However, as a reader of two out of three of Theroux's past novels (and I just checked out his out-of-print "Three Wogs" début from my library), I'm prepared for another few hundred pages of baffling Yiddish phrases, pop culture's detritus, adjectives perhaps not even the OED could elucidate, an essay on the folly of democracy, a fable, a catalogue of sexual oddities, and an exegesis on why the female prefers to channel her creativity into procreation rather than the fine arts. These intersperse with an already rambling, often minimally sketched plot. There's very little action in this novel, and it's nearly all in recollection. Instead, you rummage into the mental chaos, the endless associations of trains of thought, and whatever Theroux ventriloquizing through Eugene wants to complain or celebrate.

Once you get used to the rapid-fire banter, outrageously learned attacks by and against the power wielded by "Red Sea pedestrians," the pitch-perfect reproduction of jive patter, Afrocentric invective, lesbian barroom insults, and queer evocation of pithy put-downs supported by recited dialogue from half the "chick flicks" ever made in Tinseltown's golden age, you're into the mind, mostly, of Eugene Eyestones-- a pre-blog (the year may be unnamed but "5760" in the Jewish calendar gains a toast at what would be a party on Christmas 1999) columnist for a hipster Boston magazine as the "Sexual Intellectual." The novel roams widely and exhaustively through his own obsessions, and his own troubled relationship, dissected over tens of thousands of words, with Laura, ex-wife of the "Quink" magazine's editor. It's not a happy situation, but Eugene feels compelled out of perhaps genuine idealism more than easy pity, to try after years of effort and rejection to accept Laura as she is. It isn't easy. "And what am I to love if not the enigma"-- Eugene's typical plaint (536).

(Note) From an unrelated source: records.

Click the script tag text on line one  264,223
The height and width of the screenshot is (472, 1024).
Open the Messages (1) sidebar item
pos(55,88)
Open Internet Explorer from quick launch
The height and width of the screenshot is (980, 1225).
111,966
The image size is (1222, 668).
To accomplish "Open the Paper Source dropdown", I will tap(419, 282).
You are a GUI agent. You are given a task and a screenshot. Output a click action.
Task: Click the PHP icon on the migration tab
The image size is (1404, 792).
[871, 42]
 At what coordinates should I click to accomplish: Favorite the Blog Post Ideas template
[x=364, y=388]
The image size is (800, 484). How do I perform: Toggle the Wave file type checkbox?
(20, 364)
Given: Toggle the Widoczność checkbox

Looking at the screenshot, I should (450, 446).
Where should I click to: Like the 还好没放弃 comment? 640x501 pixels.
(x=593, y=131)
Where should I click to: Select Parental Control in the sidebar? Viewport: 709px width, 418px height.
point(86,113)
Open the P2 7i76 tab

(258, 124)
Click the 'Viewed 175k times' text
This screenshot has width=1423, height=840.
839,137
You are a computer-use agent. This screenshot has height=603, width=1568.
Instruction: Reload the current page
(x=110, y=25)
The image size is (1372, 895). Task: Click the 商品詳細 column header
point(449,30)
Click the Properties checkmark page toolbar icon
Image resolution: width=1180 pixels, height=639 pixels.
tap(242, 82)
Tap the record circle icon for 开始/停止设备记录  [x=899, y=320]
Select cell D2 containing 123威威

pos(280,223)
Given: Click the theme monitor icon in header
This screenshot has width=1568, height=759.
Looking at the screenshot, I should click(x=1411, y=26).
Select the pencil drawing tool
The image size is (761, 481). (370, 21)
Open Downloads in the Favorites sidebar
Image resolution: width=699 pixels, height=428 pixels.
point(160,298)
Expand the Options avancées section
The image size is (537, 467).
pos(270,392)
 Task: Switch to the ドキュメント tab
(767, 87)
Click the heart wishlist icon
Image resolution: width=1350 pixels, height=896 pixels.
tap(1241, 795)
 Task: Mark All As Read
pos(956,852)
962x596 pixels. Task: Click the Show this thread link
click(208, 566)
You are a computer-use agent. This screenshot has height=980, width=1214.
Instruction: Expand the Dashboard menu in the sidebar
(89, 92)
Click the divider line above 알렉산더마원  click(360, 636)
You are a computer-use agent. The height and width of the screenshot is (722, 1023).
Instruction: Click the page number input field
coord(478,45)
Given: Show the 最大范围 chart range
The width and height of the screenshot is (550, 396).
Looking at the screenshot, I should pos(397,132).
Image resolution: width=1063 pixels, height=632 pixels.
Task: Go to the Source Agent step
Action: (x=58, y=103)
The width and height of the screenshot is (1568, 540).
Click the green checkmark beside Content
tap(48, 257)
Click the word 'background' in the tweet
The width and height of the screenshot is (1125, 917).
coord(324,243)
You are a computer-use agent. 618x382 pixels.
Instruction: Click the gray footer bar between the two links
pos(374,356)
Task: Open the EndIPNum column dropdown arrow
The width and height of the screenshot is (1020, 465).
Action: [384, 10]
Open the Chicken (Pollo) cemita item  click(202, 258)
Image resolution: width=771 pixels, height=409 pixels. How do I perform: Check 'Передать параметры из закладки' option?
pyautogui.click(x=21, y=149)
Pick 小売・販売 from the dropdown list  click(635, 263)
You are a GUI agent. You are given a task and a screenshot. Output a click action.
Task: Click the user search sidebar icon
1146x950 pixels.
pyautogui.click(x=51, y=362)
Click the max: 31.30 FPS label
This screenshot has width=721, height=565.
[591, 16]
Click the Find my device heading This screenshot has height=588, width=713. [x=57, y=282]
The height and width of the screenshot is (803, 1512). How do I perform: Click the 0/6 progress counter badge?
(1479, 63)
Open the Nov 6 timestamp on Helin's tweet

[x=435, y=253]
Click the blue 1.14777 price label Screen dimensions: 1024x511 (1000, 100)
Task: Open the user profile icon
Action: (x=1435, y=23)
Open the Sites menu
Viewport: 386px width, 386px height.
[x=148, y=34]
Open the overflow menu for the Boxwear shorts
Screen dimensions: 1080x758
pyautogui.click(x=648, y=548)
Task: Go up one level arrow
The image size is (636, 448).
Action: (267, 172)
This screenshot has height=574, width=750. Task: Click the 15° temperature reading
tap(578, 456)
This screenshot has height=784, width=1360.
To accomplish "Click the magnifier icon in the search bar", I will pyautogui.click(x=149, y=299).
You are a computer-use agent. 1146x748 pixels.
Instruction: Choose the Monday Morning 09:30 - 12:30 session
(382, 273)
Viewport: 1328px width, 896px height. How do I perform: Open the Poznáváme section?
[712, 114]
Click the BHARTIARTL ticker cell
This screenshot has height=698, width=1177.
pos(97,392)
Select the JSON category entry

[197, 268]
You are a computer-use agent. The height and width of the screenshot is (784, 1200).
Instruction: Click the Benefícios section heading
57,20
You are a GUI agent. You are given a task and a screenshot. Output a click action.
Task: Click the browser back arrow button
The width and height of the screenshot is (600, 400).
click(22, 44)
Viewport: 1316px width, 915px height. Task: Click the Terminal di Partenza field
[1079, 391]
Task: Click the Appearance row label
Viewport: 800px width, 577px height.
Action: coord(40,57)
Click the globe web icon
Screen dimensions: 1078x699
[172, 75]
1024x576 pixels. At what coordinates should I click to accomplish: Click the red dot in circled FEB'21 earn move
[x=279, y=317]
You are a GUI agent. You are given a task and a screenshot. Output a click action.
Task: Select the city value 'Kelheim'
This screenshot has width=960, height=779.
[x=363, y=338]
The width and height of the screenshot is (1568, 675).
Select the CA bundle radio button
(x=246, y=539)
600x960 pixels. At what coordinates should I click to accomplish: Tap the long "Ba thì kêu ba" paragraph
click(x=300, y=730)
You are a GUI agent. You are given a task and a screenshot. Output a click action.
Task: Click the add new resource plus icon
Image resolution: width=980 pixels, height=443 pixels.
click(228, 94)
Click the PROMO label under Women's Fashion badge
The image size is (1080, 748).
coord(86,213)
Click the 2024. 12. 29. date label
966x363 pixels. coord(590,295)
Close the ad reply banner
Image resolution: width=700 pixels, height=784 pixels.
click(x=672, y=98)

She's 36, beanpole skinny, pretty ugly, promiscuous, unwilling to commit to any job, philosophy of life, or search for meaning. Her scattered forays into rock-club groupiedom, her manic frenzies as she mimics whoever's her latest partner's musical and mental predilections, her depression and slovenly character: all gain merciless representation. Your ability to progress through so much detail may test your stamina. This book will take weeks, perhaps, to finish. But, in its last chapters, a sort of ironic grace manages to emerge, and poignant counterparts between the cruel, backbiting, ever-restless life of the literati, the trendy, and the inarticulate pundits who claim to know it all-- and a deeper, more contemplative stance, as only Duxbak (these names) achieves, move the climax and denouement into glimpsed profundity.

I imagine Theroux labored, given his last novel, "An Adultery," came out nearly two decades ago, long on this magnum opus. For a story so immersed in rock 'n' roll, current fads, and witty repartee, it also carries considerable intellectual heft inside its immense binding. It's excoriating of our lazy American culture. Eugene despises our paucity of invention, and our timidity in placing merit above charm. I figure it's Theroux using Eugene as a thinly (if at all) disguised mouthpiece for his own strong objections to our dumbed-down detritus, featured in Laura's vapidity. Eugene as his own character takes up 80% of the narratively filtered omniscient voice here, but Theroux does appear to blur his fictional character into his own philosophy and politics, from what I can tell. This resembles what we used to welcome as a "novel of ideas," more than a full-fledged novel. It's more, especially in the Quink scenes, akin to Menippean satire (one of the few classical allusions that doesn't gain a mention somewhere in these rarified columns of typeface).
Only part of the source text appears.